▶ _PASSAGE_
──────
But I'll try to reproduce this myself and then maybe add the index
rebuild code back if necessary.

/ Jonas

Re: [attic] remote verify uses tons of bandwidth

From:
Dan Christensen
Date:
2014-02-20 @ 15:23
Jonas Borgström <jonas@borgstrom.se> writes:

> Do you know if you hit control-c when there were sill archives left to
> prune or while the transaction was being committed?

For the test I did on a local disk, of the 100 copies, 99 should have
been pruned, but after the repair, 91 were still there.  So I think
there were still archives left to prune.

For the test over sshfs, after I ran the repair operation, all the
pruning was done.

> So the only error found was "No suitable index found", You got "Key
> found in more than one segment." when you used sshfs, right?

You are right, the errors are different.  Over sshfs, I think I only got
a brief message from "attic list", but I don't know for sure.  Then,
when I ran "attic check", I definitely got the "Key found in more than
one segment" errors.  I'll see if I can reproduce (with or without
sshfs), but I won't have time for a little while.

I wonder if it's worth setting up some systematic stress testing that
runs attic repeatedly, killing it at random intervals (with SIGKILL), or
killing an ssh connection it is using (maybe to the local host), etc.
If there's a way to forcibly unmount a filesystem while attic is writing
to it, that could be part of the test as well.  Maybe there's even a
framework for this kind of testing?
──────
▶ _DATA SHOWN_
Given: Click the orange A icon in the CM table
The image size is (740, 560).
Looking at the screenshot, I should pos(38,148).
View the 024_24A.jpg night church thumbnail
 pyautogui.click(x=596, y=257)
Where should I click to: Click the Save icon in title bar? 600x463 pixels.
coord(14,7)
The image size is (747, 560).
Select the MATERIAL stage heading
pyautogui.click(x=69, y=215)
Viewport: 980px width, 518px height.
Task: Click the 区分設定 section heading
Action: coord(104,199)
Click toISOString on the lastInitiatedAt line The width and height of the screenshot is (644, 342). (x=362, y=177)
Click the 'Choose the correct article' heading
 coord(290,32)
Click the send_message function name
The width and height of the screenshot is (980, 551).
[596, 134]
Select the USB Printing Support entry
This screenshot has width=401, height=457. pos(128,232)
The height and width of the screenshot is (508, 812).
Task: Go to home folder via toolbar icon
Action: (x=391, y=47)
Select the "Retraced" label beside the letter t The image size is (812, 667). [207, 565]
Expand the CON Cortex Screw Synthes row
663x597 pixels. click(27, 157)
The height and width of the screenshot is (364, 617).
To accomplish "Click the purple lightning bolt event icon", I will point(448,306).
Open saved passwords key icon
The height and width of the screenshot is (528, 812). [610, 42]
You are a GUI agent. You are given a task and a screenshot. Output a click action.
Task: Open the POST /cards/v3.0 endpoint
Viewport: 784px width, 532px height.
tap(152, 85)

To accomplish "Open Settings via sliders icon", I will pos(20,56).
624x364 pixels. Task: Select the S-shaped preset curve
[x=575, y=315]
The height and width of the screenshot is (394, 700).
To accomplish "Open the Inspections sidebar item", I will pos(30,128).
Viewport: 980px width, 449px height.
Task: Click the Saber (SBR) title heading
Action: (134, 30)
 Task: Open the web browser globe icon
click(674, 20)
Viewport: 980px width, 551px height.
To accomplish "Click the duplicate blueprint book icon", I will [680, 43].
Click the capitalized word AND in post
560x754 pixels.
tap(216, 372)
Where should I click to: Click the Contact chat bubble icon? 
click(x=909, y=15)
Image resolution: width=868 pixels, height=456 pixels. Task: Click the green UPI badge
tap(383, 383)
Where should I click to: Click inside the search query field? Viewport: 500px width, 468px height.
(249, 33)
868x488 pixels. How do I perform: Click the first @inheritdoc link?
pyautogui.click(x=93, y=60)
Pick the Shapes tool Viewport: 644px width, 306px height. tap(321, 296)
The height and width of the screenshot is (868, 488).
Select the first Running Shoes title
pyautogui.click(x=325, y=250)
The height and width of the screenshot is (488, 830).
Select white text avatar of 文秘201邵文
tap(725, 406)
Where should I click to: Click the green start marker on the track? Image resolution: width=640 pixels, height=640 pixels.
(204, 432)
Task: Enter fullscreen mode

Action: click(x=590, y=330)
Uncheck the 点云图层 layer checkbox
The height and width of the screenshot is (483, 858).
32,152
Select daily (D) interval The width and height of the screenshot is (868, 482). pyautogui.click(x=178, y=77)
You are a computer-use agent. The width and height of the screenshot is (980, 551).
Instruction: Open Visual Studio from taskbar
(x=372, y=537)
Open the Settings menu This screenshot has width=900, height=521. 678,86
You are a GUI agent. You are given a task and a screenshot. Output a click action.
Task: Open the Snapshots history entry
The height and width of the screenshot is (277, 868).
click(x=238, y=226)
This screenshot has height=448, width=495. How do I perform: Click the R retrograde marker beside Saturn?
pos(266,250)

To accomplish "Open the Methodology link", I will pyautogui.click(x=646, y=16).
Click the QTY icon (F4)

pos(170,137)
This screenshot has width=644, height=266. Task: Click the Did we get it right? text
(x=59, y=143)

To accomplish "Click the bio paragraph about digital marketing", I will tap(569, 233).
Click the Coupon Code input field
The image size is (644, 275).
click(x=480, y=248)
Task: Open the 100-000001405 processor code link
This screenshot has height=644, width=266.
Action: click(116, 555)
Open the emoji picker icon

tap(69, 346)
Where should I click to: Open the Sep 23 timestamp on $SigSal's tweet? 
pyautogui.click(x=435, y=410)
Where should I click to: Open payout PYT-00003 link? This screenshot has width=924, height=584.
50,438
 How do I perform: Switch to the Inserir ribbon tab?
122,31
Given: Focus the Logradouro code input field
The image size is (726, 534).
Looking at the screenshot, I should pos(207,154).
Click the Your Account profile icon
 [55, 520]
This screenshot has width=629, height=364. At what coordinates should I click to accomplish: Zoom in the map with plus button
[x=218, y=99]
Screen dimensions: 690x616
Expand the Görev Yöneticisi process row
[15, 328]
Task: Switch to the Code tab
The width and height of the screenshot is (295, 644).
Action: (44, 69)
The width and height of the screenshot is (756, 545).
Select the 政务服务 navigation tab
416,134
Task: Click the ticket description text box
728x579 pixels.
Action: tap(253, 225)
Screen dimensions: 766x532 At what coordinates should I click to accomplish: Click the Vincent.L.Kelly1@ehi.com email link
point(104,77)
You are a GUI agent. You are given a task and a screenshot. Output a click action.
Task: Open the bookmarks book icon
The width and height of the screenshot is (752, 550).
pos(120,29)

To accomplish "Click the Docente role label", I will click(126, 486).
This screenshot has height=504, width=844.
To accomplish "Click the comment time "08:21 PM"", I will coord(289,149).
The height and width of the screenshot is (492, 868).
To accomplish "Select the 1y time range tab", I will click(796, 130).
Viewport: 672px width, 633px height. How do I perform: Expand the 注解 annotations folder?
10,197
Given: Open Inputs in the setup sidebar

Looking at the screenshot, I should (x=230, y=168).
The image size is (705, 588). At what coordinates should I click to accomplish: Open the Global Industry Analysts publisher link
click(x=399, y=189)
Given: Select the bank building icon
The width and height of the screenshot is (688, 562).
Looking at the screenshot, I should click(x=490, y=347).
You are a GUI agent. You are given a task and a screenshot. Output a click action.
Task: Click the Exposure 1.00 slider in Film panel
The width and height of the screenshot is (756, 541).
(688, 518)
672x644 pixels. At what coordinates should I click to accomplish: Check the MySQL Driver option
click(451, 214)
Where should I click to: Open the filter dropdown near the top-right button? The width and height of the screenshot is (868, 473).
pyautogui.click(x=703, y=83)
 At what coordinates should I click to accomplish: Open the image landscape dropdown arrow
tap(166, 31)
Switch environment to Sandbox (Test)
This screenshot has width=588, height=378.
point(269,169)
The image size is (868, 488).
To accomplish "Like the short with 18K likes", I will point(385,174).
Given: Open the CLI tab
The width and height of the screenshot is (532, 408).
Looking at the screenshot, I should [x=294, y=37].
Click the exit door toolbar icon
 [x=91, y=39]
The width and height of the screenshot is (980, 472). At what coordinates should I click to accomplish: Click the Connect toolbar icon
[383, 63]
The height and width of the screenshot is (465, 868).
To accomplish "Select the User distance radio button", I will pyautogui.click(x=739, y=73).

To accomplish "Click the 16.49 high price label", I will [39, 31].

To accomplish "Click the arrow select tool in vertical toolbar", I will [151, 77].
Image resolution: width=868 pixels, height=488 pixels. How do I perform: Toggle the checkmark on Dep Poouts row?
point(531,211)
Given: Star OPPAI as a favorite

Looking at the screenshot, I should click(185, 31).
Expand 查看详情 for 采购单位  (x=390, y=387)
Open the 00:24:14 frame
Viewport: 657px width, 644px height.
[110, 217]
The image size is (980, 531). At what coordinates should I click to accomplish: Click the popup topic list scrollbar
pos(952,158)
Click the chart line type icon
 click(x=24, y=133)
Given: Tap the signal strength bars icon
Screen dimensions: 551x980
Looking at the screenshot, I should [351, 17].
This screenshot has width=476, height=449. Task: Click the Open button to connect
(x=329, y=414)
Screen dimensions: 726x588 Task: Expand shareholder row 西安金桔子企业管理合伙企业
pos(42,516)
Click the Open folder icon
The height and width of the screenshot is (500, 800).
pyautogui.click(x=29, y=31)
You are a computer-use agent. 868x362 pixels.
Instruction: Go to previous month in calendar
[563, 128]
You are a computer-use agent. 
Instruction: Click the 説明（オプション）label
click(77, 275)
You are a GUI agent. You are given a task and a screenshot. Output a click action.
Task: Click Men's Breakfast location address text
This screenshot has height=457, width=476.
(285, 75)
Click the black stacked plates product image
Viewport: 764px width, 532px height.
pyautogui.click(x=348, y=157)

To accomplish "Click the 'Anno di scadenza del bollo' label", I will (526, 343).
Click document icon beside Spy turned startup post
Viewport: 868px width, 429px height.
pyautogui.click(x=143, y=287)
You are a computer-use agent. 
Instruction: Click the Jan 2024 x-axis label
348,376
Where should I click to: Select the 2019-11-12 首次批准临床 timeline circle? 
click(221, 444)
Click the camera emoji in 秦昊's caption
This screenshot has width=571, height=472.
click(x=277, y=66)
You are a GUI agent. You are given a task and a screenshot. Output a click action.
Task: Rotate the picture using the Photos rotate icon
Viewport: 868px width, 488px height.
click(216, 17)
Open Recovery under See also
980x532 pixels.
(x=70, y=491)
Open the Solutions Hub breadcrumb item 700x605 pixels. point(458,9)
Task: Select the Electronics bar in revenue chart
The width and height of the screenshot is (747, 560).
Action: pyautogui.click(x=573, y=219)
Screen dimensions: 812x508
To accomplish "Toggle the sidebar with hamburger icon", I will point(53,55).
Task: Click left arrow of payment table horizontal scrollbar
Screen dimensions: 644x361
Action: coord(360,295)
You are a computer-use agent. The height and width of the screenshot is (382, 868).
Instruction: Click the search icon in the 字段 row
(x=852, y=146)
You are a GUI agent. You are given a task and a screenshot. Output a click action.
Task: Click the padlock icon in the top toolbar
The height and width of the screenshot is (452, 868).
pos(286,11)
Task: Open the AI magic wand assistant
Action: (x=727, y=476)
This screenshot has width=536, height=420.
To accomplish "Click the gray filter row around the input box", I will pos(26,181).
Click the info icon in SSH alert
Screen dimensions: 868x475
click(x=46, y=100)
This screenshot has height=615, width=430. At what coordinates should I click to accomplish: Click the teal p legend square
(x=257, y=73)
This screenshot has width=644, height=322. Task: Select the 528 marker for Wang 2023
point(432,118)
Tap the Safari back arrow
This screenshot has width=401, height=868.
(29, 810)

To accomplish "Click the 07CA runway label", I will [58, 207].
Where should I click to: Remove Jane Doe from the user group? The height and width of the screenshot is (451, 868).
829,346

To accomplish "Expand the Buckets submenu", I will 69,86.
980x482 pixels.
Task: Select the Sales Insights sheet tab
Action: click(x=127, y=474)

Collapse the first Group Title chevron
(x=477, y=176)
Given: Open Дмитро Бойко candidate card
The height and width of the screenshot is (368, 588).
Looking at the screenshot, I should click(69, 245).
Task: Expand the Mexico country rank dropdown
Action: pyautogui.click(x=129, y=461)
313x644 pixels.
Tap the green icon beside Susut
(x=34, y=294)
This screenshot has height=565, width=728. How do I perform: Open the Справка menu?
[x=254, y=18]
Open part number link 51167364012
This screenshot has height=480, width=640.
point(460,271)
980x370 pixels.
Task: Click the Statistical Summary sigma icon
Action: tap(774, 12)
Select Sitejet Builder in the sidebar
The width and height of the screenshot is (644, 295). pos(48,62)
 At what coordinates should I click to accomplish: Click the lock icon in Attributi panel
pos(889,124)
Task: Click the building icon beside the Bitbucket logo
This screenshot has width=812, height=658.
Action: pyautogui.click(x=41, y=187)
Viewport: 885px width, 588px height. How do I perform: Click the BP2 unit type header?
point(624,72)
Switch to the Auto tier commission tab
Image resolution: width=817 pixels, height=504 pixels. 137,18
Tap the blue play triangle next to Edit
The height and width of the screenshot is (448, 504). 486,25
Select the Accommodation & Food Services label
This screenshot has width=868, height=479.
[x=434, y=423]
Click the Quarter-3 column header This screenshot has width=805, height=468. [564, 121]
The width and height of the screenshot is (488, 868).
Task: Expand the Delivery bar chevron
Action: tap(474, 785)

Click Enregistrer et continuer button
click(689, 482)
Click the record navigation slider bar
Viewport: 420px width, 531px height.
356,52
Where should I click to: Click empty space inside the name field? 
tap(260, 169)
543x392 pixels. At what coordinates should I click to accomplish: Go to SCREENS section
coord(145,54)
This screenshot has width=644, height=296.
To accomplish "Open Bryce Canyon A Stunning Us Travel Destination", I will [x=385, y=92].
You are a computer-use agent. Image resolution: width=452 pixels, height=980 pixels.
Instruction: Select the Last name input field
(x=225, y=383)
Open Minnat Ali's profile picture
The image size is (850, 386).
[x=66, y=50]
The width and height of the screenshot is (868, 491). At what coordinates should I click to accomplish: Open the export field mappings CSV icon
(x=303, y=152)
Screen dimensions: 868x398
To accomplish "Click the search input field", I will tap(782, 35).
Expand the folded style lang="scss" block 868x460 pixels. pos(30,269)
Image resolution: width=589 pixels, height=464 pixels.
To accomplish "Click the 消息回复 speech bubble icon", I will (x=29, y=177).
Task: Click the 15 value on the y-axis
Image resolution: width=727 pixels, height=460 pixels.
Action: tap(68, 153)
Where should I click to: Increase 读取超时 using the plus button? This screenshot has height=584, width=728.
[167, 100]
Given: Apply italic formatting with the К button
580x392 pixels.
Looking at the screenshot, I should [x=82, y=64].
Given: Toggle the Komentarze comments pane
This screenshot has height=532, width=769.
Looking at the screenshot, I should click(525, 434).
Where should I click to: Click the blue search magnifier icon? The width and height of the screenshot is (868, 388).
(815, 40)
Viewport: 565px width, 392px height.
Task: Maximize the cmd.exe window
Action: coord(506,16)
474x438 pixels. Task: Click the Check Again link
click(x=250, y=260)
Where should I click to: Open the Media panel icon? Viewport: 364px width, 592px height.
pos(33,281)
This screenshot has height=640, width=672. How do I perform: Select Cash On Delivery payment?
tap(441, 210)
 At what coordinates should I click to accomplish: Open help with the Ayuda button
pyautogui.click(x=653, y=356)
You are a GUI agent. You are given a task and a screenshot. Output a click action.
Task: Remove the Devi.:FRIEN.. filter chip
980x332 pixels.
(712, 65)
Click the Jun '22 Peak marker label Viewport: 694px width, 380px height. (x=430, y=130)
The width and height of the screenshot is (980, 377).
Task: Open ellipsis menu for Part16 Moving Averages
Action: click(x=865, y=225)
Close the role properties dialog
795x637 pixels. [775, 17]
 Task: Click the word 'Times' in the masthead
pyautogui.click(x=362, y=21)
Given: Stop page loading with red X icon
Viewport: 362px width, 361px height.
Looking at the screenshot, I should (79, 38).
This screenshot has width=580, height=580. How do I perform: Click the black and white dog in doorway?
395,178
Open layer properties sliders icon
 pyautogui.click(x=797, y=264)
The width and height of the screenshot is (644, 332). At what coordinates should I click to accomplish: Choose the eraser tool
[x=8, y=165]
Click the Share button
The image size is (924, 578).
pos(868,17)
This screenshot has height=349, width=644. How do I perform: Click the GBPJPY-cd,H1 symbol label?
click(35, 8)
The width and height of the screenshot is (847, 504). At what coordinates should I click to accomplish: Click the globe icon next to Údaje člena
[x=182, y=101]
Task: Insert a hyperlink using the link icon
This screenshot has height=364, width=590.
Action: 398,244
──────
▶ _THE EXERCISE_
From the mailing-list thread on attic's bandwidth use, retype the part that opens with the words containing "You are right, the" and closes with "local host), etc.".

▶ _PROBLEM SOLUTION_
You are right, the errors are different.  Over sshfs, I think I only got
a brief message from "attic list", but I don't know for sure.  Then,
when I ran "attic check", I definitely got the "Key found in more than
one segment" errors.  I'll see if I can reproduce (with or without
sshfs), but I won't have time for a little while.

I wonder if it's worth setting up some systematic stress testing that
runs attic repeatedly, killing it at random intervals (with SIGKILL), or
killing an ssh connection it is using (maybe to the local host), etc.